Retype the entire listing, keeping every word as it is.

## SUPPLIED MATERIAL
- Opening Delimiter -
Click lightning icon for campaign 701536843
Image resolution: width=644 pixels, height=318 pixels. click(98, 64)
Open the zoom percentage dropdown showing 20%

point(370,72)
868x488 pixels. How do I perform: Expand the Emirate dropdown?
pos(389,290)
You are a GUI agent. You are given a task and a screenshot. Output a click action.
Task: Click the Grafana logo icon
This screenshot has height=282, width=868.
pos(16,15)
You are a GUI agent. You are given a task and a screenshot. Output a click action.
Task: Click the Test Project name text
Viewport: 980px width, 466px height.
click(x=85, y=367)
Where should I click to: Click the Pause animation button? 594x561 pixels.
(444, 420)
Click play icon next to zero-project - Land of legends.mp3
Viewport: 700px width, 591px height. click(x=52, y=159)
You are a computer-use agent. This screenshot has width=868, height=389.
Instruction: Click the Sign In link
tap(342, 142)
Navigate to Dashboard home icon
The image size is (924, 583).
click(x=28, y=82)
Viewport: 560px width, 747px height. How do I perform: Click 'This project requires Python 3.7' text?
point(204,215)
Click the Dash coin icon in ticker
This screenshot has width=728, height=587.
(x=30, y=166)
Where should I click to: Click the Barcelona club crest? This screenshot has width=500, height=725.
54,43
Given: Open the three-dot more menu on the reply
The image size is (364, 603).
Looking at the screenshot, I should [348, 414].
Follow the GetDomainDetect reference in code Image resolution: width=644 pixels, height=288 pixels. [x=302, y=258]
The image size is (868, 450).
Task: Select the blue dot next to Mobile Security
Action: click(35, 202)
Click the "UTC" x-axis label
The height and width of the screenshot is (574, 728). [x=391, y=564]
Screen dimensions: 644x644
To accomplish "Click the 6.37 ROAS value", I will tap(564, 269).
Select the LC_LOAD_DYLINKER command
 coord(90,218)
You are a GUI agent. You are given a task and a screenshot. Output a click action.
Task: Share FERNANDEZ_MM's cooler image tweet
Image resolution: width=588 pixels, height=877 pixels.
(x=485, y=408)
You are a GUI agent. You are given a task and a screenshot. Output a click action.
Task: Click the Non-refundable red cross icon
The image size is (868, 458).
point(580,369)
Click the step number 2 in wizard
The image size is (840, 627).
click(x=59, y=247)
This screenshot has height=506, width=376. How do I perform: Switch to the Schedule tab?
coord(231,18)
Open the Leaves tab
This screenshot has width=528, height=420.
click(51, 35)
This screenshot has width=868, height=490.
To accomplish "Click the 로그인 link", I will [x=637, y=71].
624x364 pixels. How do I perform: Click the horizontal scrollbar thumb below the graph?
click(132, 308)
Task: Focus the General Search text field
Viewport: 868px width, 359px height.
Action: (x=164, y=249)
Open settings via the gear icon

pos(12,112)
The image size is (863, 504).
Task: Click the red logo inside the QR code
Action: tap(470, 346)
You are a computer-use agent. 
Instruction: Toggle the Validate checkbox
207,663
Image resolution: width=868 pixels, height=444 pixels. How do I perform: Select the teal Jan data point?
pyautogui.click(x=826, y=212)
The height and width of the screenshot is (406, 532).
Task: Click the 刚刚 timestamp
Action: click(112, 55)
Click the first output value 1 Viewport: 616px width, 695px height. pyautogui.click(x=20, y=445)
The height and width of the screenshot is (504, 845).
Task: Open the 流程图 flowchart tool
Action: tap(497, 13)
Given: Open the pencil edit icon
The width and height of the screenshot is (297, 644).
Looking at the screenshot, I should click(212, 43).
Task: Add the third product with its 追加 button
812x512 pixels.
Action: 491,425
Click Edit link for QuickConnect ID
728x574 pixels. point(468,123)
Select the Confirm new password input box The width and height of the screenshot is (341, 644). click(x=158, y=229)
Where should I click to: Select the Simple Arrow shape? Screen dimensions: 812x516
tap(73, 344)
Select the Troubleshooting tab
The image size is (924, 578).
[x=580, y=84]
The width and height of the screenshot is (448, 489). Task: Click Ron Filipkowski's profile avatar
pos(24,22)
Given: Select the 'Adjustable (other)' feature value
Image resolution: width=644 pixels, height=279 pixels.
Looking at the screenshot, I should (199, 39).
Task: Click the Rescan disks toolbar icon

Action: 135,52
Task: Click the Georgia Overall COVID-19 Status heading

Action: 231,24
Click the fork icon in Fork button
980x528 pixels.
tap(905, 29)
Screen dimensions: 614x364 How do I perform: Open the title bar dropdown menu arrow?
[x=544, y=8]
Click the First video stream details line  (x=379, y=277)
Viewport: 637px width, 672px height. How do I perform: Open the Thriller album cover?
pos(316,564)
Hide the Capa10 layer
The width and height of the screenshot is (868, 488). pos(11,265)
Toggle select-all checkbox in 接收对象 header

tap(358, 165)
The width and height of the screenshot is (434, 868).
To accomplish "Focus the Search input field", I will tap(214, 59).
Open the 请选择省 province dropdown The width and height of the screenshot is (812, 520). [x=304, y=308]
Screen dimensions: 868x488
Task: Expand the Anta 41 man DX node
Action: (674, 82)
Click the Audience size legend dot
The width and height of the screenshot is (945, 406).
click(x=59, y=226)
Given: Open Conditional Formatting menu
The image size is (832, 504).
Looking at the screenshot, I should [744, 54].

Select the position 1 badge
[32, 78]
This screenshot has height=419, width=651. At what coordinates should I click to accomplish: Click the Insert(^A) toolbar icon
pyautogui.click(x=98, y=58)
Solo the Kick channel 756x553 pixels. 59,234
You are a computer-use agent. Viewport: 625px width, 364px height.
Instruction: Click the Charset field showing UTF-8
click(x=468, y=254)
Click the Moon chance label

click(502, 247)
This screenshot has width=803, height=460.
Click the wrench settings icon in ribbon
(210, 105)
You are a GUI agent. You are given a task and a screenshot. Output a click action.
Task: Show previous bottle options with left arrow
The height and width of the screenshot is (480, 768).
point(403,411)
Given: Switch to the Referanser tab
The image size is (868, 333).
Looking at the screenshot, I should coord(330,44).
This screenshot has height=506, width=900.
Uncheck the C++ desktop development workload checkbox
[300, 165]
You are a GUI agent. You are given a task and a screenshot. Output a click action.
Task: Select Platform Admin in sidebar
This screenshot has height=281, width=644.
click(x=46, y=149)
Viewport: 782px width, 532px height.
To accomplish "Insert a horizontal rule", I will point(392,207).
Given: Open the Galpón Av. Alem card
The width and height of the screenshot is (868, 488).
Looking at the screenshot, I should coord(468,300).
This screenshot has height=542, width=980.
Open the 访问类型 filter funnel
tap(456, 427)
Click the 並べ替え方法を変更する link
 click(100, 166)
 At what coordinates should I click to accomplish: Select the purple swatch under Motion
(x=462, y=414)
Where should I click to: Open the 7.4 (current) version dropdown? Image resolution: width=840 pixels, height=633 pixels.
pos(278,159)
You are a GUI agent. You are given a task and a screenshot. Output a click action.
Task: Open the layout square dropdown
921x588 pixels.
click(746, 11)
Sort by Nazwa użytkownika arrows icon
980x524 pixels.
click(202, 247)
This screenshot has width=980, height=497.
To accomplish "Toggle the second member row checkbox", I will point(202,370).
- Closing Delimiter -
## ANSWER BELOW
Click lightning icon for campaign 701536843
Image resolution: width=644 pixels, height=318 pixels. click(98, 64)
Open the zoom percentage dropdown showing 20%

point(370,72)
868x488 pixels. How do I perform: Expand the Emirate dropdown?
pos(389,290)
You are a GUI agent. You are given a task and a screenshot. Output a click action.
Task: Click the Grafana logo icon
This screenshot has height=282, width=868.
pos(16,15)
You are a GUI agent. You are given a task and a screenshot. Output a click action.
Task: Click the Test Project name text
Viewport: 980px width, 466px height.
click(x=85, y=367)
Where should I click to: Click the Pause animation button? 594x561 pixels.
(444, 420)
Click play icon next to zero-project - Land of legends.mp3
Viewport: 700px width, 591px height. click(x=52, y=159)
You are a computer-use agent. This screenshot has width=868, height=389.
Instruction: Click the Sign In link
tap(342, 142)
Navigate to Dashboard home icon
The image size is (924, 583).
click(x=28, y=82)
Viewport: 560px width, 747px height. How do I perform: Click 'This project requires Python 3.7' text?
point(204,215)
Click the Dash coin icon in ticker
This screenshot has width=728, height=587.
(x=30, y=166)
Where should I click to: Click the Barcelona club crest? This screenshot has width=500, height=725.
54,43
Given: Open the three-dot more menu on the reply
The image size is (364, 603).
Looking at the screenshot, I should [348, 414].
Follow the GetDomainDetect reference in code Image resolution: width=644 pixels, height=288 pixels. [x=302, y=258]
The image size is (868, 450).
Task: Select the blue dot next to Mobile Security
Action: click(35, 202)
Click the "UTC" x-axis label
The height and width of the screenshot is (574, 728). [x=391, y=564]
Screen dimensions: 644x644
To accomplish "Click the 6.37 ROAS value", I will tap(564, 269).
Select the LC_LOAD_DYLINKER command
 coord(90,218)
You are a GUI agent. You are given a task and a screenshot. Output a click action.
Task: Share FERNANDEZ_MM's cooler image tweet
Image resolution: width=588 pixels, height=877 pixels.
(x=485, y=408)
You are a GUI agent. You are given a task and a screenshot. Output a click action.
Task: Click the Non-refundable red cross icon
The image size is (868, 458).
point(580,369)
Click the step number 2 in wizard
The image size is (840, 627).
click(x=59, y=247)
This screenshot has height=506, width=376. How do I perform: Switch to the Schedule tab?
coord(231,18)
Open the Leaves tab
This screenshot has width=528, height=420.
click(51, 35)
This screenshot has width=868, height=490.
To accomplish "Click the 로그인 link", I will [x=637, y=71].
624x364 pixels. How do I perform: Click the horizontal scrollbar thumb below the graph?
click(132, 308)
Task: Focus the General Search text field
Viewport: 868px width, 359px height.
Action: (x=164, y=249)
Open settings via the gear icon

pos(12,112)
The image size is (863, 504).
Task: Click the red logo inside the QR code
Action: tap(470, 346)
You are a computer-use agent. 
Instruction: Toggle the Validate checkbox
207,663
Image resolution: width=868 pixels, height=444 pixels. How do I perform: Select the teal Jan data point?
pyautogui.click(x=826, y=212)
The height and width of the screenshot is (406, 532).
Task: Click the 刚刚 timestamp
Action: click(112, 55)
Click the first output value 1 Viewport: 616px width, 695px height. pyautogui.click(x=20, y=445)
The height and width of the screenshot is (504, 845).
Task: Open the 流程图 flowchart tool
Action: tap(497, 13)
Given: Open the pencil edit icon
The width and height of the screenshot is (297, 644).
Looking at the screenshot, I should click(212, 43).
Task: Add the third product with its 追加 button
812x512 pixels.
Action: 491,425
Click Edit link for QuickConnect ID
728x574 pixels. point(468,123)
Select the Confirm new password input box The width and height of the screenshot is (341, 644). click(x=158, y=229)
Where should I click to: Select the Simple Arrow shape? Screen dimensions: 812x516
tap(73, 344)
Select the Troubleshooting tab
The image size is (924, 578).
[x=580, y=84]
The width and height of the screenshot is (448, 489). Task: Click Ron Filipkowski's profile avatar
pos(24,22)
Given: Select the 'Adjustable (other)' feature value
Image resolution: width=644 pixels, height=279 pixels.
Looking at the screenshot, I should (199, 39).
Task: Click the Rescan disks toolbar icon

Action: 135,52
Task: Click the Georgia Overall COVID-19 Status heading

Action: 231,24
Click the fork icon in Fork button
980x528 pixels.
tap(905, 29)
Screen dimensions: 614x364 How do I perform: Open the title bar dropdown menu arrow?
[x=544, y=8]
Click the First video stream details line  (x=379, y=277)
Viewport: 637px width, 672px height. How do I perform: Open the Thriller album cover?
pos(316,564)
Hide the Capa10 layer
The width and height of the screenshot is (868, 488). pos(11,265)
Toggle select-all checkbox in 接收对象 header

tap(358, 165)
The width and height of the screenshot is (434, 868).
To accomplish "Focus the Search input field", I will tap(214, 59).
Open the 请选择省 province dropdown The width and height of the screenshot is (812, 520). [x=304, y=308]
Screen dimensions: 868x488
Task: Expand the Anta 41 man DX node
Action: (674, 82)
Click the Audience size legend dot
The width and height of the screenshot is (945, 406).
click(x=59, y=226)
Given: Open Conditional Formatting menu
The image size is (832, 504).
Looking at the screenshot, I should [744, 54].

Select the position 1 badge
[32, 78]
This screenshot has height=419, width=651. At what coordinates should I click to accomplish: Click the Insert(^A) toolbar icon
pyautogui.click(x=98, y=58)
Solo the Kick channel 756x553 pixels. 59,234
You are a computer-use agent. Viewport: 625px width, 364px height.
Instruction: Click the Charset field showing UTF-8
click(x=468, y=254)
Click the Moon chance label

click(502, 247)
This screenshot has width=803, height=460.
Click the wrench settings icon in ribbon
(210, 105)
You are a GUI agent. You are given a task and a screenshot. Output a click action.
Task: Show previous bottle options with left arrow
The height and width of the screenshot is (480, 768).
point(403,411)
Given: Switch to the Referanser tab
The image size is (868, 333).
Looking at the screenshot, I should coord(330,44).
This screenshot has height=506, width=900.
Uncheck the C++ desktop development workload checkbox
[300, 165]
You are a GUI agent. You are given a task and a screenshot. Output a click action.
Task: Select Platform Admin in sidebar
This screenshot has height=281, width=644.
click(x=46, y=149)
Viewport: 782px width, 532px height.
To accomplish "Insert a horizontal rule", I will point(392,207).
Given: Open the Galpón Av. Alem card
The width and height of the screenshot is (868, 488).
Looking at the screenshot, I should coord(468,300).
This screenshot has height=542, width=980.
Open the 访问类型 filter funnel
tap(456, 427)
Click the 並べ替え方法を変更する link
 click(100, 166)
 At what coordinates should I click to accomplish: Select the purple swatch under Motion
(x=462, y=414)
Where should I click to: Open the 7.4 (current) version dropdown? Image resolution: width=840 pixels, height=633 pixels.
pos(278,159)
You are a GUI agent. You are given a task and a screenshot. Output a click action.
Task: Open the layout square dropdown
921x588 pixels.
click(746, 11)
Sort by Nazwa użytkownika arrows icon
980x524 pixels.
click(202, 247)
This screenshot has width=980, height=497.
To accomplish "Toggle the second member row checkbox", I will point(202,370).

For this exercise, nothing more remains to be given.